How is fault determined in divorce?

Michigan is a no-fault state. The state family court can dissolve a marriage for any reason at the request of one or both parties. You do not have to prove anything in court to receive a divorce. Either spouse can file for divorce whether or not you are living separately.

Where do I file for divorce?

To file in Michigan, you must live in the state for at least 180 days before submitting your divorce petition. File your petition with the county where you live or where your spouse lives, as long as you have lived there for at least 10 days. If your spouse lives in another state, you can still file in Michigan.

How long will it take to finalize the divorce?

Simple divorces with no minor children involved can take about 60 days. Contested divorces and cases involving child custody and support can take several months or longer depending on the circumstances.

How is property divided?

Michigan requires couples to fairly divide marital property and debts. This includes any assets and debts accrued during the marriage. It does not include property or debt you owned before the marriage or a gift or inheritance given to only one spouse during the marriage.
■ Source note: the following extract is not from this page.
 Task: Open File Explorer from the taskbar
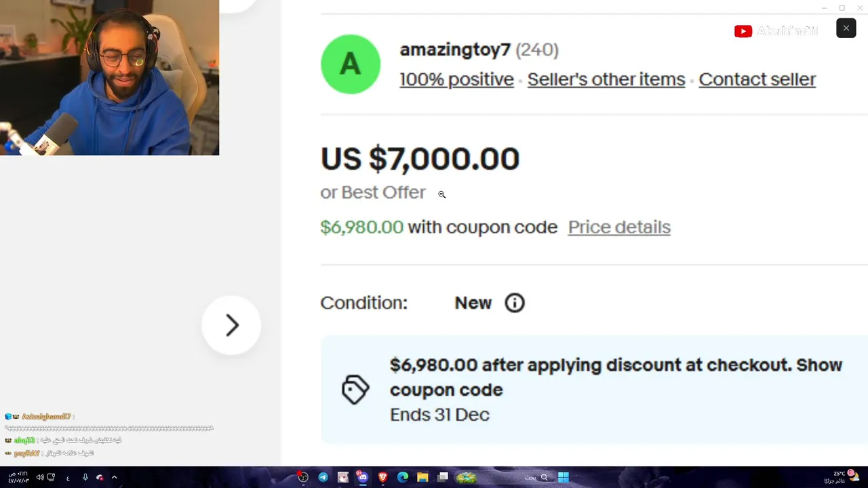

Who will have child custody?

If you cannot agree on a custody arrangement, the judge will decide based on the child’s best interest. Legal custody means the right to make important decisions about your child’s upbringing. Physical custody indicates which parent the child lives with. Both types of custody can be sole or joint.

Will the court decide my divorce?

Ideally, you and your spouse will reach agreement on property division, child custody and other key aspects of the divorce. You can seek professional mediation to negotiate a divorce agreement that addresses both parties’ interests. If this is unsuccessful, your divorce will go to trial and the judge will make a determination on contentious issues.